Un ritrovamento drammatico scuote la Sicilia: in una zona boschiva nei pressi di Montagnareale, sui monti Nebrodi in provincia di Messina, sono stati trovati i corpi senza vita di tre cacciatori. Gli uomini, residenti nei comuni della zona e descritti come incensurati, erano usciti all’alba per una normale battuta di caccia e non avevano più fatto rientro.
Le vittime sono Davis Pino, 25 anni; Giuseppe Pino, 43 anni, entrambi di Barcellona Pozzo di Gotto, e Antonio Gatani, 83 anni, residente a Librizzi. La scoperta è avvenuta nel tardo pomeriggio di oggi, 28 gennaio 2026, dopo la segnalazione di un passante.immediatamente i soccorsi.

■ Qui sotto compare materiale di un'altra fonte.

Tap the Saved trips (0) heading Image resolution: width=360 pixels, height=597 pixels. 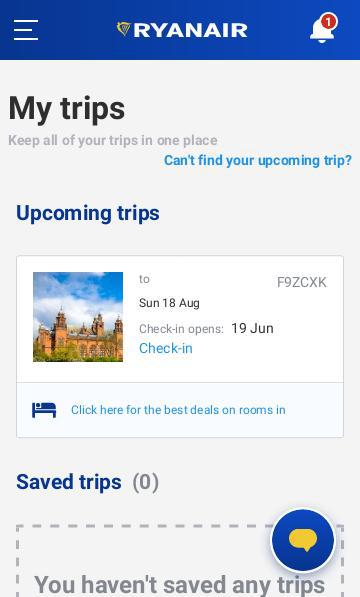(88, 482)
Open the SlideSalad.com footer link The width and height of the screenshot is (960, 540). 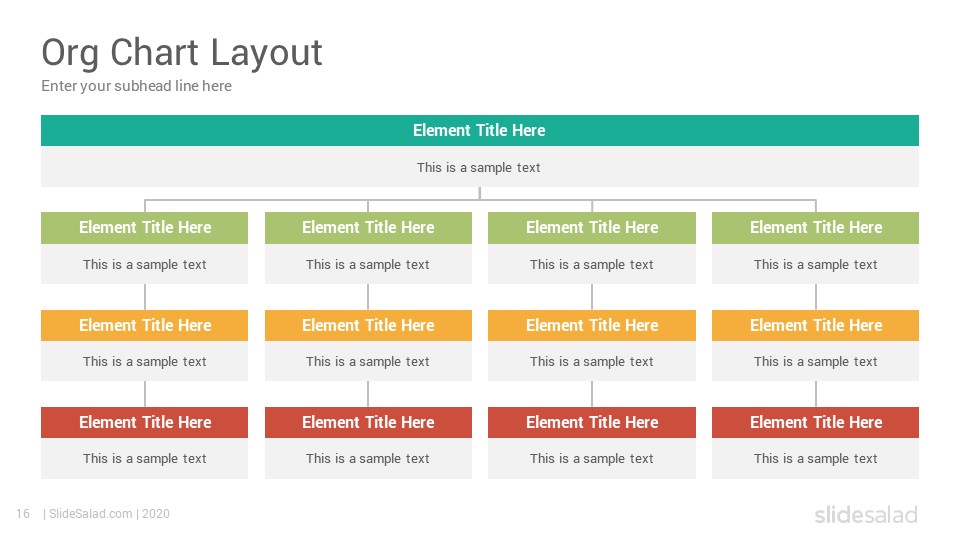click(91, 514)
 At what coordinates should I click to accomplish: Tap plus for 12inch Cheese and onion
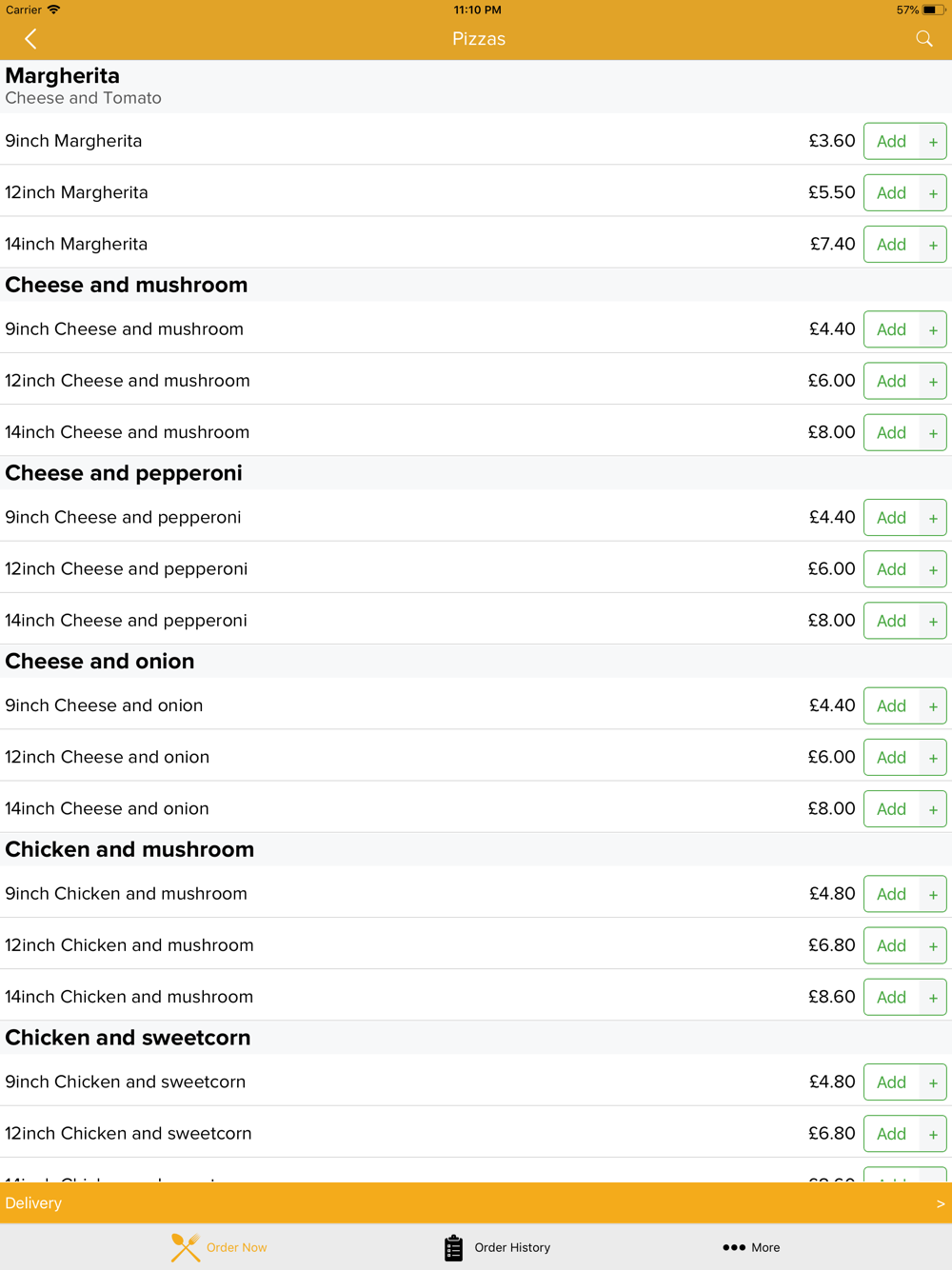pyautogui.click(x=933, y=758)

Le prime verifiche sul luogo del ritrovamento
Secondo i primi riscontri effettuati sul posto, i tre uomini presentavano ferite compatibili con colpi di fucile. L’area è stata immediatamente delimitata per consentire i rilievi e preservare eventuali tracce utili all’indagine.
Sul posto sono intervenuti i carabinieri e il magistrato di turno della Procura di Patti, Angelo Cavallo, per coordinare gli accertamenti iniziali. I cacciatori indossavano ancora l’abbigliamento da caccia e la disposizione dei corpi farebbe risalire l’episodio a diverse ore prima del ritrovamento.
Le ipotesi investigative al vaglio
La ricostruzione dei fatti è ancora in corso e le forze dell’ordine mantengono il massimo riserbo. Tra le ipotesi valutate figura quella del duplice omicidio seguito da suicidio, che ipotizzerebbe un gesto compiuto da uno dei tre uomini ai danni degli altri due.
Resta però aperta anche la possibilità di un intervento esterno. In questa fase, gli investigatori non escludono alcuna pista e stanno valutando ogni elemento utile, comprese eventuali situazioni pregresse o dissidi.